For the standard least-squares loss, the gradient is $\nabla f_{LS}(x) = A^T(Ax-y)$. For the back-projection loss, the gradient is $\nabla f_{BP}(x) = A^T(AA^T)^{-1}(Ax-y)$.

In practice, the matrix $AA^T$ can be ill-conditioned, so a regularized inverse is used. For a convolutional operator $H$, the gradient update becomes:

$\nabla f_{BP}(x) = H^T(HH^T + \epsilon I)^{-1}(Hx - y)$

This expression is precisely the form of a Wiener filter. In the Fourier domain, if $\mathcal{F}(\cdot)$ is the Fourier transform, the operator $H^T(HH^T + \epsilon I)^{-1}$ becomes a filter with the frequency response:

$\displaystyle\frac{\overline{\mathcal{F}(h)}}{|\mathcal{F}(h)|^2 + \epsilon}$,

where $h$ is the blur kernel. This filter adaptively de-emphasizes frequencies that were attenuated by the blur, preventing noise amplification. Therefore, using the back-projection loss in a convolutional setting is akin to incorporating a Wiener-filter-like deconvolution step directly into the gradient update of the optimization, leading to more stable and accurate reconstructions.

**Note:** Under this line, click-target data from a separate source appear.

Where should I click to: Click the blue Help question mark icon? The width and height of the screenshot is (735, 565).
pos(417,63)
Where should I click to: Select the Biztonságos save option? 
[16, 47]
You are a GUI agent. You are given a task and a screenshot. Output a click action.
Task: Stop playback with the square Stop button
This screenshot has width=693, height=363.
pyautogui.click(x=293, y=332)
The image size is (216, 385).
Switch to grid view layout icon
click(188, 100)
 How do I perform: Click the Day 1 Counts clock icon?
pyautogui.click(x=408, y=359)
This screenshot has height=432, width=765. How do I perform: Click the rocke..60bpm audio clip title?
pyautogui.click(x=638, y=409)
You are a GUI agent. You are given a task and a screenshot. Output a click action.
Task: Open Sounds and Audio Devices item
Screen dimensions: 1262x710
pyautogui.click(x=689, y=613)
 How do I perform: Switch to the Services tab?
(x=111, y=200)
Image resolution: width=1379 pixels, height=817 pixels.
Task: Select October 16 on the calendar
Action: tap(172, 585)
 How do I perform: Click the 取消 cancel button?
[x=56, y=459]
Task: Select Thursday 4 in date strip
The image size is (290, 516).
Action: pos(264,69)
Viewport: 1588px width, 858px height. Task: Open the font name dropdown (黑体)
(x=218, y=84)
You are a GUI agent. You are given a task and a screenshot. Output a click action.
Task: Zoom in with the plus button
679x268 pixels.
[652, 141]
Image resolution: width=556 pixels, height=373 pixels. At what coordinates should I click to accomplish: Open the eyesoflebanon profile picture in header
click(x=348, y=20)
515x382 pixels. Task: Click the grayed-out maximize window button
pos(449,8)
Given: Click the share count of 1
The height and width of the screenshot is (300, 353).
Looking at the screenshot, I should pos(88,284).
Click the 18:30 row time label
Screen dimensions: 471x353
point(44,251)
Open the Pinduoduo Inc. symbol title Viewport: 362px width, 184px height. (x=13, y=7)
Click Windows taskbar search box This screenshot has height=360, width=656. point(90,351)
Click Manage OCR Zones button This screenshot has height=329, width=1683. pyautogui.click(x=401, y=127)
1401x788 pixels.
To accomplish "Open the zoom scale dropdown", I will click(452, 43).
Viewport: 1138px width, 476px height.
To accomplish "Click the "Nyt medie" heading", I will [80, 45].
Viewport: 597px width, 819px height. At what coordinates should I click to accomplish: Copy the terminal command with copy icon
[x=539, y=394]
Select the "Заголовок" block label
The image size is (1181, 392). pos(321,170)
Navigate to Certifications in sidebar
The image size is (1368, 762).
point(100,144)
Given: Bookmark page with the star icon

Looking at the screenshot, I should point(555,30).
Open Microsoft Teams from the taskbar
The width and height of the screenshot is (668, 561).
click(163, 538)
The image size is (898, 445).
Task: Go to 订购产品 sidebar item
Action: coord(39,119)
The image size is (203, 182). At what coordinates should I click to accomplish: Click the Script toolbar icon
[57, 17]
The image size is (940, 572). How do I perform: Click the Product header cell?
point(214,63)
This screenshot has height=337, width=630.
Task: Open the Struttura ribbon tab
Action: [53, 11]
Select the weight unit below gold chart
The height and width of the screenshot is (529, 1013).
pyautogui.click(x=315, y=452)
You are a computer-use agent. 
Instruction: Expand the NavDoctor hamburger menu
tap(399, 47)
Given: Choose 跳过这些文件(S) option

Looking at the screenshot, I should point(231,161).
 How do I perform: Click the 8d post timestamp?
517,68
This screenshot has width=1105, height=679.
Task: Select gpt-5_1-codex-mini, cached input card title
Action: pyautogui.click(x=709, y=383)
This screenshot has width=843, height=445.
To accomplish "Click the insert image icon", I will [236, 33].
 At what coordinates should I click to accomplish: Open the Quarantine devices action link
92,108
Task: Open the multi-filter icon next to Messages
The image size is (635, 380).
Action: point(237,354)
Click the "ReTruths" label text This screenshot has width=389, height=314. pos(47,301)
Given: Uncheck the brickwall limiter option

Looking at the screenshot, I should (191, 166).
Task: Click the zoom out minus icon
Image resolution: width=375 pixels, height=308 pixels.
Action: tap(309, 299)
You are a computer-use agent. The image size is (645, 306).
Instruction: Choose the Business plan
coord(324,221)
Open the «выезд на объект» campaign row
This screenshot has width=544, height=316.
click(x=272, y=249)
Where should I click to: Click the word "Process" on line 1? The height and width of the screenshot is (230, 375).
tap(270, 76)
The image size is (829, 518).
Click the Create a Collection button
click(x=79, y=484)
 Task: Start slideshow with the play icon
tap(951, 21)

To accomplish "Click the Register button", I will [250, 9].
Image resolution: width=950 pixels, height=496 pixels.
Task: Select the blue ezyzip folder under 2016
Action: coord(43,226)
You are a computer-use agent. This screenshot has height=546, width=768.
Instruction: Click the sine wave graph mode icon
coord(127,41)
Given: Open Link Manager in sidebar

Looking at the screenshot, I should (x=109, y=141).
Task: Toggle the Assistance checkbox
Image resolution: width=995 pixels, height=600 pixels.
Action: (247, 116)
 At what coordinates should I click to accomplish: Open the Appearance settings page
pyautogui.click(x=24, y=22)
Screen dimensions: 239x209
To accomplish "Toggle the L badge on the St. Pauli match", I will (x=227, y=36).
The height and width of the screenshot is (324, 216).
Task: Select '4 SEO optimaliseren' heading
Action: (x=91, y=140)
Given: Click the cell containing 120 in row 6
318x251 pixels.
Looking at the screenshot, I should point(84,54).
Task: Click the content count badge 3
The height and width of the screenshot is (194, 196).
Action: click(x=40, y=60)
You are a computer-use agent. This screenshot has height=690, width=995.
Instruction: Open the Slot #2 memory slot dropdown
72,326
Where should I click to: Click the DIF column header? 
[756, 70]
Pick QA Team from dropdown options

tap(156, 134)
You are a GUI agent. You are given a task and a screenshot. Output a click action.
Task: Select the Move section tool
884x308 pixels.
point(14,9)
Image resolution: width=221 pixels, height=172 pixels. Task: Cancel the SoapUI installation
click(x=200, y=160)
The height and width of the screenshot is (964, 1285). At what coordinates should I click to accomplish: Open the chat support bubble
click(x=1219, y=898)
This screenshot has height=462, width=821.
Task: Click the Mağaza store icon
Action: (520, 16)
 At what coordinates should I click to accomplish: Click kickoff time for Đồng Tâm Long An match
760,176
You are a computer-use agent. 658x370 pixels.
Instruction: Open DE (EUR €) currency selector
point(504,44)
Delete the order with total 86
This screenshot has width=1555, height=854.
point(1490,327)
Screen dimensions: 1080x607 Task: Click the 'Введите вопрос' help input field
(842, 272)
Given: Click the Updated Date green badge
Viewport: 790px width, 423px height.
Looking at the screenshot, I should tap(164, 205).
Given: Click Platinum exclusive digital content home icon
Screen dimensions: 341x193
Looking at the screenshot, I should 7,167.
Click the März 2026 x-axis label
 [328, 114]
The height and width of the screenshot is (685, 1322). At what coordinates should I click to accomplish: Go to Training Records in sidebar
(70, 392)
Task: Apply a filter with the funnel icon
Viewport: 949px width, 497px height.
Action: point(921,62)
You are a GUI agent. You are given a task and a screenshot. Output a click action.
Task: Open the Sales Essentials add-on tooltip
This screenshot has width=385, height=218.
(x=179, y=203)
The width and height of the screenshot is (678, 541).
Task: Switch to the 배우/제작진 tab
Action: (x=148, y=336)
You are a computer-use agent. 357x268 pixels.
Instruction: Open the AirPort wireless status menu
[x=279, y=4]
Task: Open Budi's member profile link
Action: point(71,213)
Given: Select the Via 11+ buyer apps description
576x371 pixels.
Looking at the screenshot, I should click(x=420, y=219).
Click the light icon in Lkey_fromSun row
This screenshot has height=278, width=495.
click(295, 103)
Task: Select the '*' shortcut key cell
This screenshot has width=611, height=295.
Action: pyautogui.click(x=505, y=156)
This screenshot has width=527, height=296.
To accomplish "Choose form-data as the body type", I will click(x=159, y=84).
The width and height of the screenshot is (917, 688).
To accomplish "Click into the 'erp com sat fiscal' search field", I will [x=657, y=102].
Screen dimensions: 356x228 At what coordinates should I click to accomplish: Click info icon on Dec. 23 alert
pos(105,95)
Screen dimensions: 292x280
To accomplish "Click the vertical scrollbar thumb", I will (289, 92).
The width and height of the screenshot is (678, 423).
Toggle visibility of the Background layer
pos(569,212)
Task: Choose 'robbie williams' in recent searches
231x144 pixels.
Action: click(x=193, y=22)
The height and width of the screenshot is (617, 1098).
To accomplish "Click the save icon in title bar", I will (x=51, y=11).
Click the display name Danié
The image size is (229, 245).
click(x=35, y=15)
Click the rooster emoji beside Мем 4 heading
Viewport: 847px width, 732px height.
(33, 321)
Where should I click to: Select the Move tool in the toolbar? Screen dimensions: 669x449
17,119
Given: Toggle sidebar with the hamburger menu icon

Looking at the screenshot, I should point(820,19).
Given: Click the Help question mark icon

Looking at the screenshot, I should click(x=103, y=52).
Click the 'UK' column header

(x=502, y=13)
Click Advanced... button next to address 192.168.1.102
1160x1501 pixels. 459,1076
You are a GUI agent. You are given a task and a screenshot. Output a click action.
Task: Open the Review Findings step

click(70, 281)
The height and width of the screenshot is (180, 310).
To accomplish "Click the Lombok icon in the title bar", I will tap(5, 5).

Solving Inverse Problems with the Method of Alternating Proximations

This optimization problem can be solved efficiently using the proximal gradient method (PGM). PGM is an iterative algorithm designed for problems that are a sum of a smooth function and a (possibly non-smooth) function for which we can compute a proximal operator.

In our case, the objective function is $f(x) + h(x)$, where $f(x) = \frac{1}{2} \Vert A^{\dagger}(y - Ax)\Vert_2^2$ is the smooth data-fidelity term, and $h(x) = \lambda g(x)$ is the regularization term.

The gradient of the smooth part is:

$\nabla f(x) = A^T(AA^T)^{-1}(Ax-y) = A^{\dagger}(Ax-y)$

The PGM update step is given by:

$x_{k+1} = \text{prox}_{h}(x_k - \nabla f(x_k))$,
$x_{k+1} = \text{prox}_{\lambda g}(x_k - A^{\dagger}(Ax_k-y))$.

Notice that the term inside the proximal operator is exactly the projection of $x_k$ onto the solution space $C$:

$x_k - A^{\dagger}(Ax_k-y) = \text{proj}_C(x_k)$

This allows us to write the update in a very intuitive form:

$x_{k+1} = \text{prox}_{\lambda g}(\text{prox}_{\iota_C}(x_k))$

The iterative scheme that follows the proximal gradient method can also be viewed from the perspective of alternating approximations .

Empirically, it was observed that the method of alternating proximations provided faster and superior-quality reconstructions compared to the standard least-squares data-fidelity for compressive sensing and image deconvolution .